In the 2020–21 season, USM Alger is competing in the Ligue 1 for the 43rd season, as well as the Algerian Cup.  It is their 26th consecutive season in the top flight of Algerian football. They competing in Ligue 1, League Cup and the Super Cup.

Summary season
On 13 May, Achour Djelloul announced that he signed with Antar Yahia to be the new sports director for three years and Abdelghani Haddi as a new general manager. Yahia said that he had offers from France, but he preferred the Reds and Blacks project, especially the ideas he wanted to implement are the same as Achour Djelloul. On 6 July, USM Alger singe a two-year contract with Aïn Benian École supérieure d'hôtellerie et restauration d'Alger until the completion of the work of the training center, The contract will allow USM Alger to use the stadium, the swimming pool, the weight room, the hotel, the sports hall, the offices and the recovery and massage room. 
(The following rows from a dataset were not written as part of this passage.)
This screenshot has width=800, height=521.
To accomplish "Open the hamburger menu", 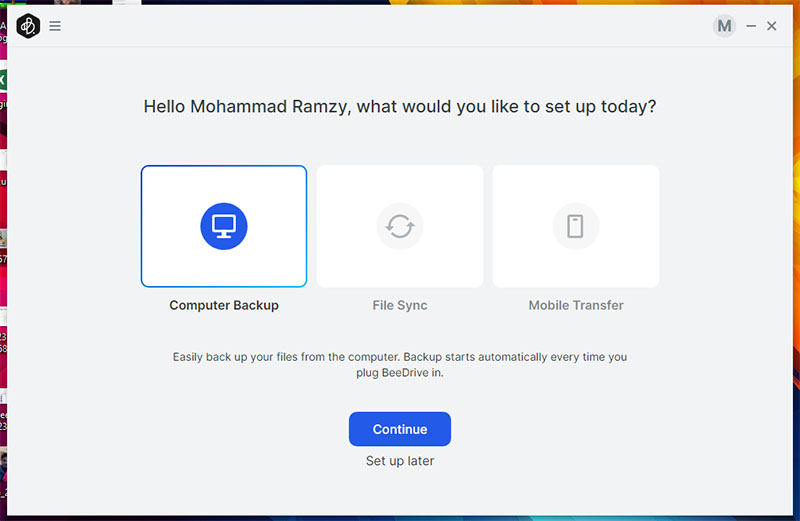I will click(55, 26).
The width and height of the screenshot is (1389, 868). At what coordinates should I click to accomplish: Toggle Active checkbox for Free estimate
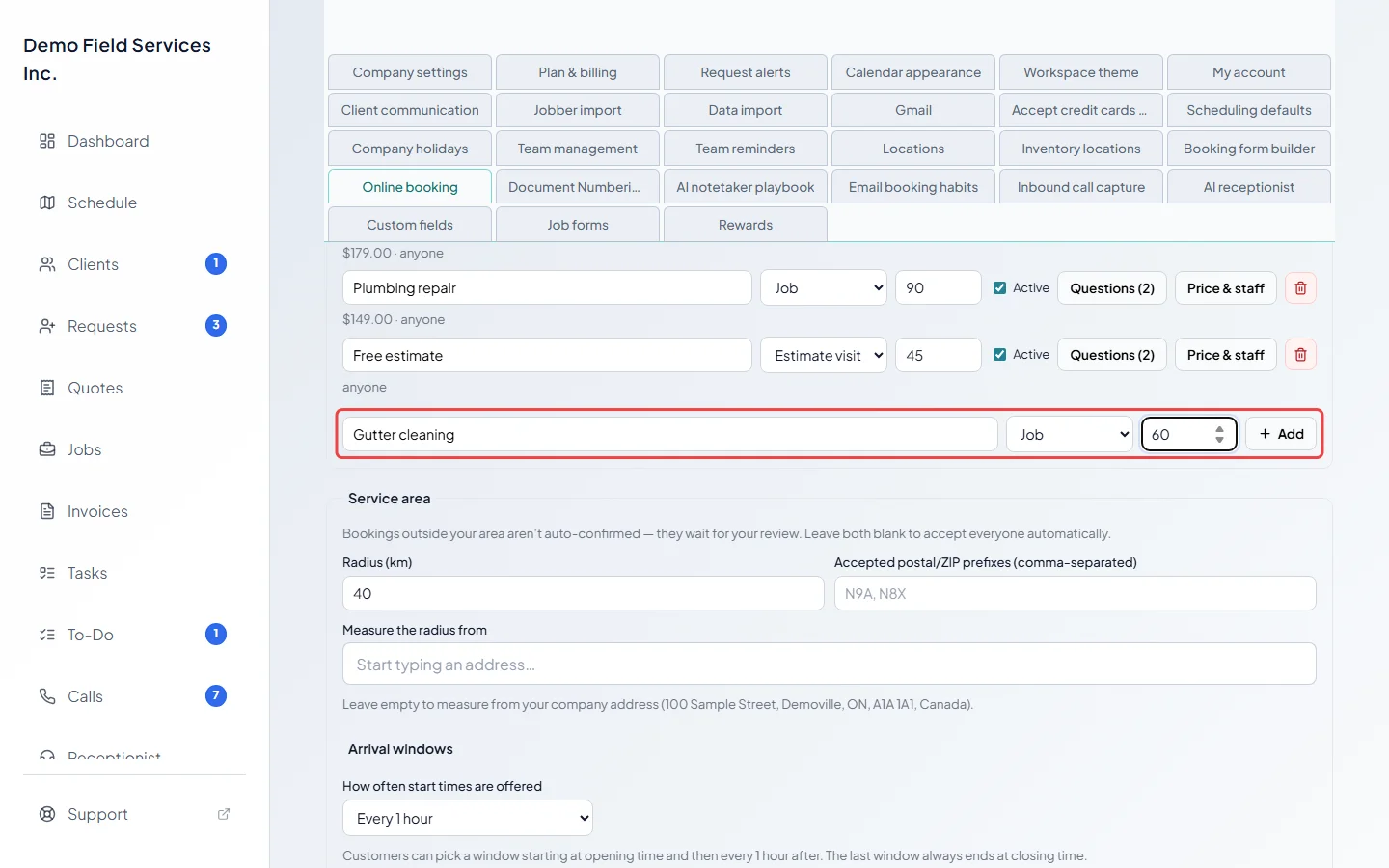[1000, 355]
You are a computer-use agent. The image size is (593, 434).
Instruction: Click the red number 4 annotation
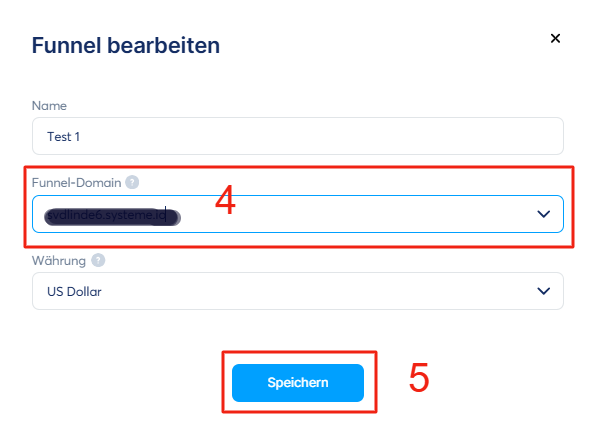click(225, 200)
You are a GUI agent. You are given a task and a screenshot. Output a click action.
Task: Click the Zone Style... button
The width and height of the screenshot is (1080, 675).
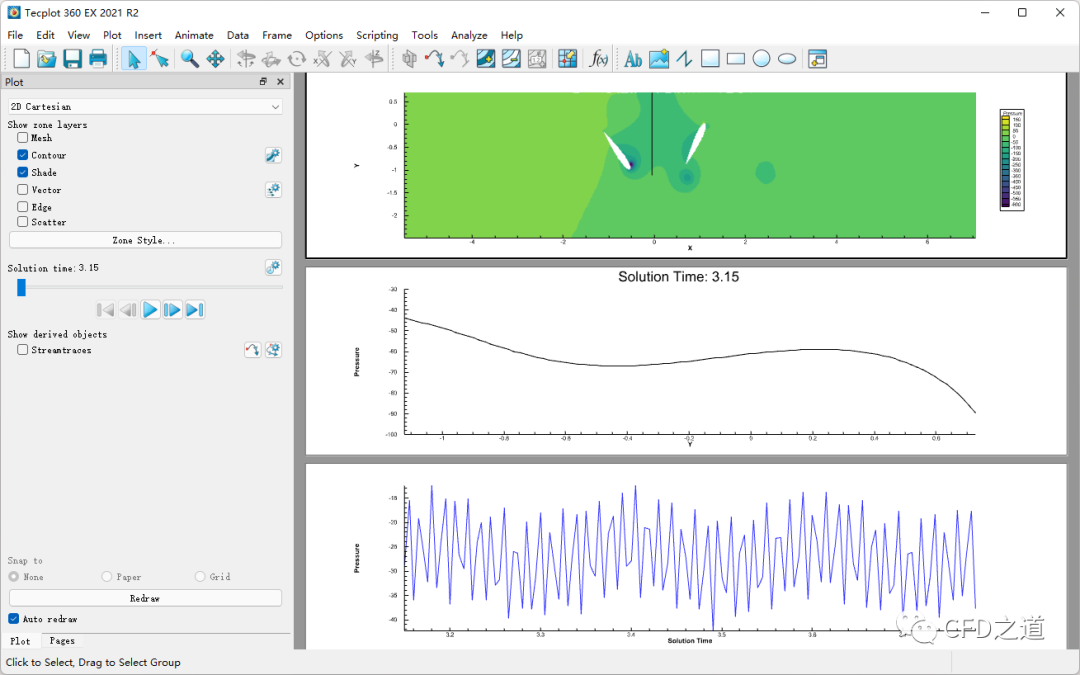145,240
On July 20, 2020 FIFA prohibiting USM Alger from any recruitment of Algerian or foreign players during the next three transfer window until the payment of 200,000 euros to the former player Prince Ibara. The next day General Manager Abdelghani Haddi spoke about this problem, and also the problem of the former player Mohamed Yekhlef and the Derby case, Where did Haddi say that he asked the Algerian Football Federation to pay Ibara's money from 2019–20 CAF Champions League prize money. 
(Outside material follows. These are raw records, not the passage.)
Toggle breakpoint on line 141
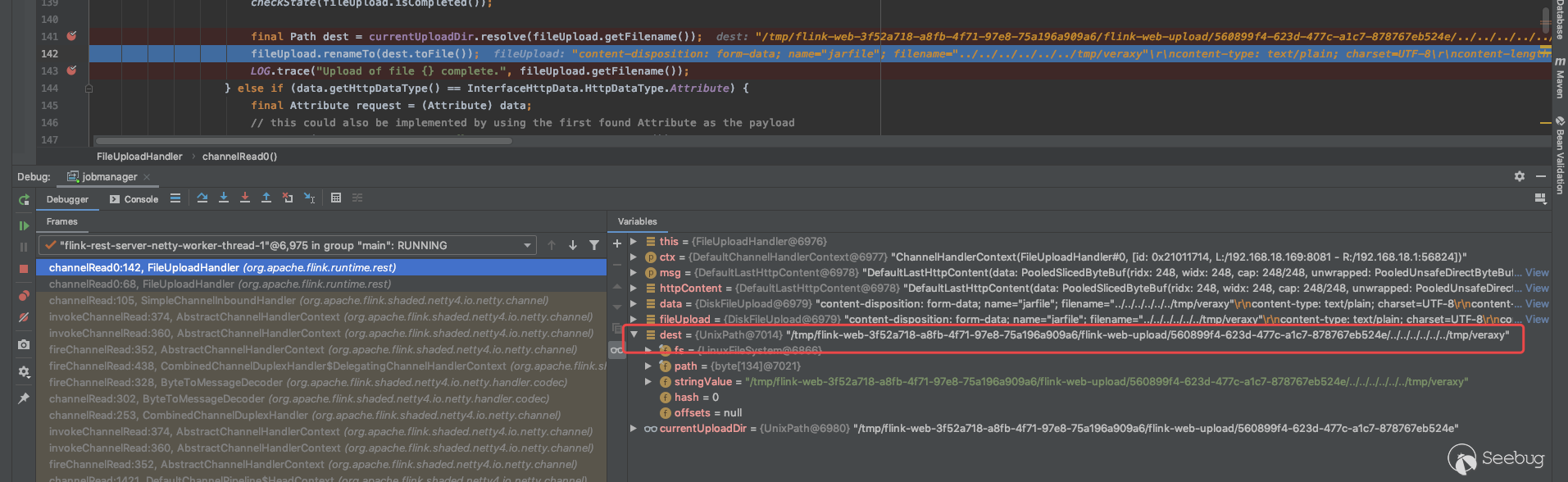 [71, 36]
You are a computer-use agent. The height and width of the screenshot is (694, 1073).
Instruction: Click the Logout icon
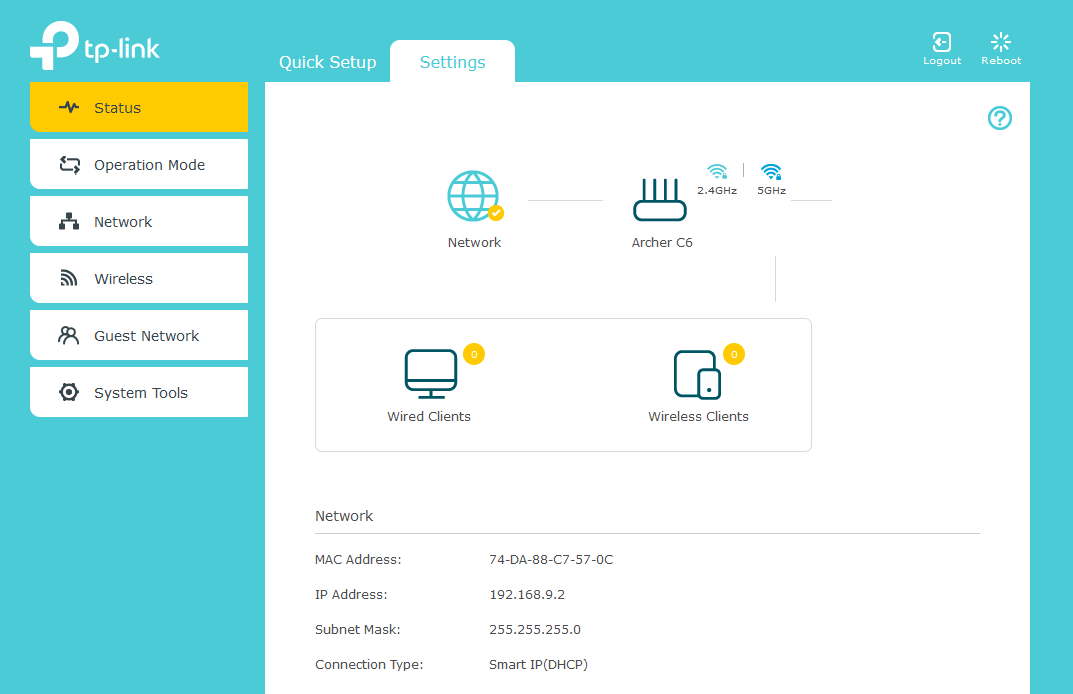click(x=941, y=42)
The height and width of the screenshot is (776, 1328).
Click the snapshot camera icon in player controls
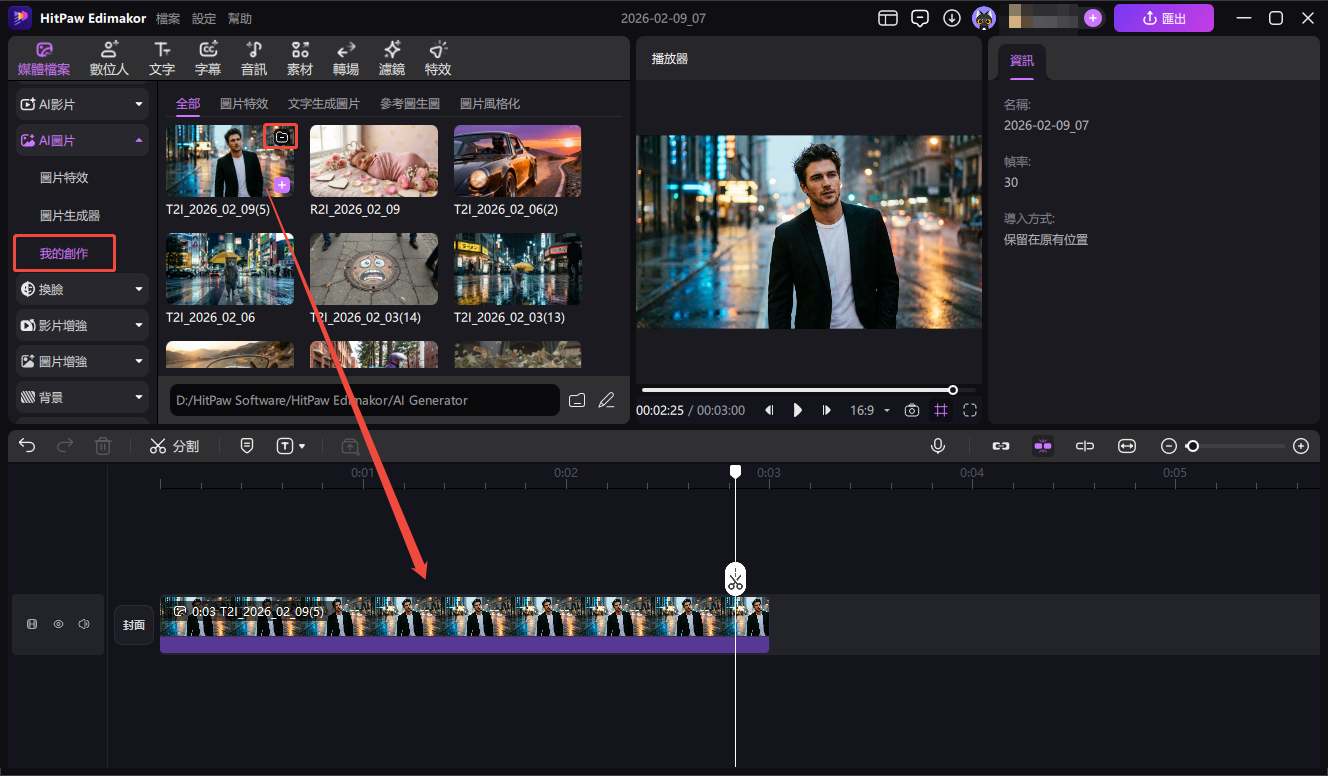pos(911,410)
On 25 July, Mohamed Rabie Meftah stated that he is going to leave USM Alger after Sporting director Antar Yahia told him that the new coach of USM Alger does not want him. Meftah, said he spent nine wonderful years with the club and he played with all of his heart. On 31 July, Abdelghani Haddi spoke about some newspapers and responded to them and the fake news about the value of buying USM Alger's shares, where he said that the amount was 2 billion dinars about 13 million euros, for information SERPORT is a holding company which manages the State's holdings in Algerian port services. It generates a turnover of nearly 500 million euros per year, for a net profit which oscillates between 25 and 40 million euros. On August 5, USM Alger officially announced François Ciccolini as the club's new coach, and his technical staff will be Benaraibi Bouziane as first assistant, the former international Mohamed Benhamou as goalkeepers coach, Nicolas Baup as physical trainer and Sylvain Matrisciano as head of the training center and trainer of the under 21. 
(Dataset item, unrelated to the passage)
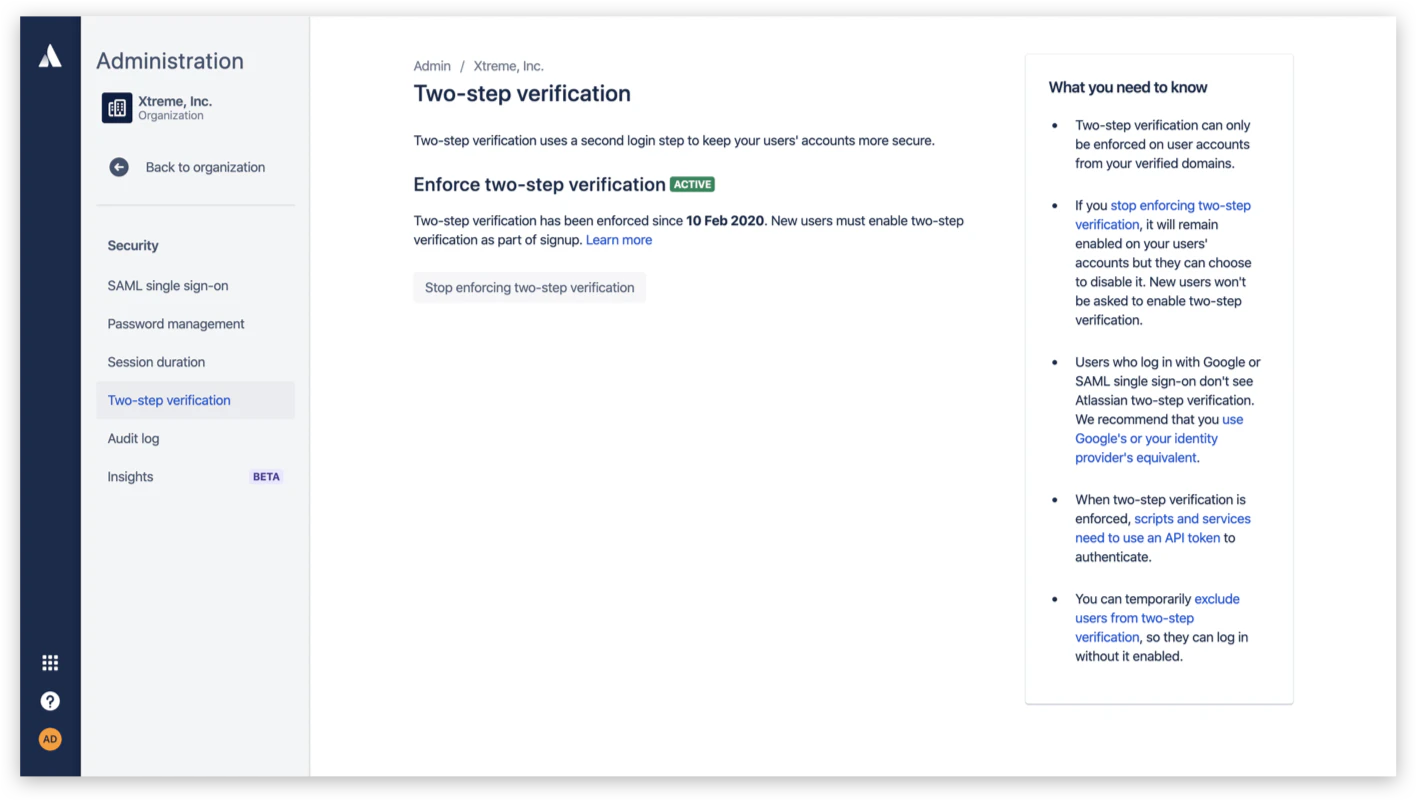This screenshot has height=800, width=1416.
Task: Click the BETA badge beside Insights
Action: point(266,476)
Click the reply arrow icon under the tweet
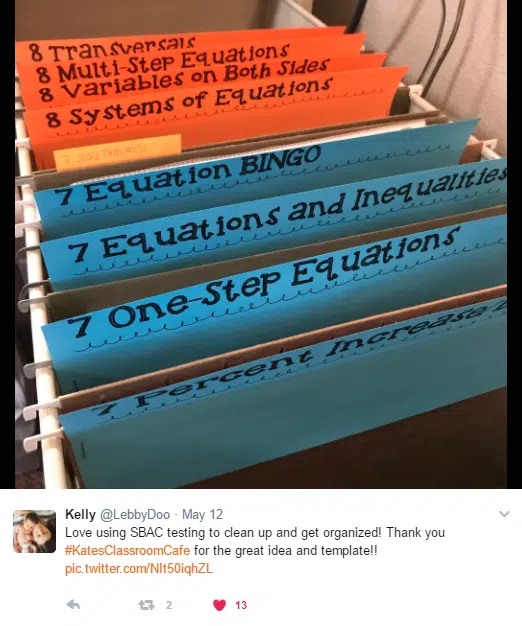Screen dimensions: 522x626 pos(73,605)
On 8 September, USM Alger announced that they had signed a three-year contract with the Italian brand Kappa, they have been the first Algerian club to sign with an original brand company. On 17 September, USM Alger sent a special plane to France to bring the technical staff and five players Guendouz, Beneddine, Akkal, Soula and Abdeldjelil after obtaining a special license from the Algerian authorities. On 30 October, Groupe SERPORT decided to merge the position of Sports Director and General Manager give all powers to Antar Yahia. Djelloul said "We want to avoid mixing things up". 

On October 4, The Federal Bureau decided to play Algerian Super Cup Final before the kick-off of the 2020–21 season on 21 November. After a long wait due to the closure of the borders, Zakaria Benchaâ returned to Algeria, Antar Yahia declared that Benchaâ had good abilities and that he would train with the Reserve team, and if his mentality did not align with the team philosophy, he would not be in the club’s squad. After losing the Super Cup final, USM Alger decided to sack François Ciccolini from his post because he did not rise to the podium to receive the medal, which was considered an insult to an official body who was the Prime Minister Abdelaziz Djerad. 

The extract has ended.